Work item
Repeat word for word the opening stretch of the entries, from the first line through the line containing "About (32, 94)".

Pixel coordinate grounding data
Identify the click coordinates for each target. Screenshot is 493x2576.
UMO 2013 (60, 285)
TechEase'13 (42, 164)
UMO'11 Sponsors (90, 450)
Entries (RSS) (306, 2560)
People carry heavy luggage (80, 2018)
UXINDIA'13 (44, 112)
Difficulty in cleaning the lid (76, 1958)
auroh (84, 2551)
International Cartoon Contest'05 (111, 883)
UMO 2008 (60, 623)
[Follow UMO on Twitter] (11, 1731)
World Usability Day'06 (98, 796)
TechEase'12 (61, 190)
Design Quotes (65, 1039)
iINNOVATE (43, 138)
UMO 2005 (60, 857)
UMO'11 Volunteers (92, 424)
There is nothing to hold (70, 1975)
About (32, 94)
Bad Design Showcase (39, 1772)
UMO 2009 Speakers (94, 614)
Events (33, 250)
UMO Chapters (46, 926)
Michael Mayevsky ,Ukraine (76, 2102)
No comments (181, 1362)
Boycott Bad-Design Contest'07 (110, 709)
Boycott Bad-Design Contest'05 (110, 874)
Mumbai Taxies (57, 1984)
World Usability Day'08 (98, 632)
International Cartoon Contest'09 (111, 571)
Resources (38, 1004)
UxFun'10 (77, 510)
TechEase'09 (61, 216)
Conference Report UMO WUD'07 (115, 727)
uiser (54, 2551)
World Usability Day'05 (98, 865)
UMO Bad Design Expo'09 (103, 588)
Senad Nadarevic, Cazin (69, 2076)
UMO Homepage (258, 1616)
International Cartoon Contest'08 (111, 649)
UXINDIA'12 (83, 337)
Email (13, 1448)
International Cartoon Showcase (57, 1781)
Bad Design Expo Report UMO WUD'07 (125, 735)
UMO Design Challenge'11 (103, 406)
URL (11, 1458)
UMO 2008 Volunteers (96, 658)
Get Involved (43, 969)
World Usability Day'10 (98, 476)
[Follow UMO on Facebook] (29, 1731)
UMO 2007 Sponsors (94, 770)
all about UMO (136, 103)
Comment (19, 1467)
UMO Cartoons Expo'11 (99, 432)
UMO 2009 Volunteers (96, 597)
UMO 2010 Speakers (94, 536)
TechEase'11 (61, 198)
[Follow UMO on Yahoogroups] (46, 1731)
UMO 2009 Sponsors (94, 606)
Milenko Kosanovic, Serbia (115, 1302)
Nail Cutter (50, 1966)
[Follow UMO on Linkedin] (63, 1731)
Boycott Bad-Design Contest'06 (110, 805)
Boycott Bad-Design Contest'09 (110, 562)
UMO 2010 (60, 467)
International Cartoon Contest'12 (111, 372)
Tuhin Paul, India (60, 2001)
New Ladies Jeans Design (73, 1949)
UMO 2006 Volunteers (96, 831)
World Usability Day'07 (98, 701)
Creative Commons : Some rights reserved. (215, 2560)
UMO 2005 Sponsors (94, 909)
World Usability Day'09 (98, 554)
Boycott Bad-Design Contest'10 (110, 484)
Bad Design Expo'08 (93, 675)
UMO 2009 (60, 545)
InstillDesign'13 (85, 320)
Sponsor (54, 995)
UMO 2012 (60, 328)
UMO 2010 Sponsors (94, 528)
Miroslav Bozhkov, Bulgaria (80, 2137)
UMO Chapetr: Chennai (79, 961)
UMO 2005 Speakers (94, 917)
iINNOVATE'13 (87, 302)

Task solution
Identify the click coordinates for each target. Screenshot is 493x2576.
UMO 2013 (60, 285)
TechEase'13 (42, 164)
UMO'11 Sponsors (90, 450)
Entries (RSS) (306, 2560)
People carry heavy luggage (80, 2018)
UXINDIA'13 (44, 112)
Difficulty in cleaning the lid (76, 1958)
auroh (84, 2551)
International Cartoon Contest'05 (111, 883)
UMO 2008 (60, 623)
[Follow UMO on Twitter] (11, 1731)
World Usability Day'06 (98, 796)
TechEase'12 (61, 190)
Design Quotes (65, 1039)
iINNOVATE (43, 138)
UMO 2005 (60, 857)
UMO'11 Volunteers (92, 424)
There is nothing to hold (70, 1975)
About (32, 94)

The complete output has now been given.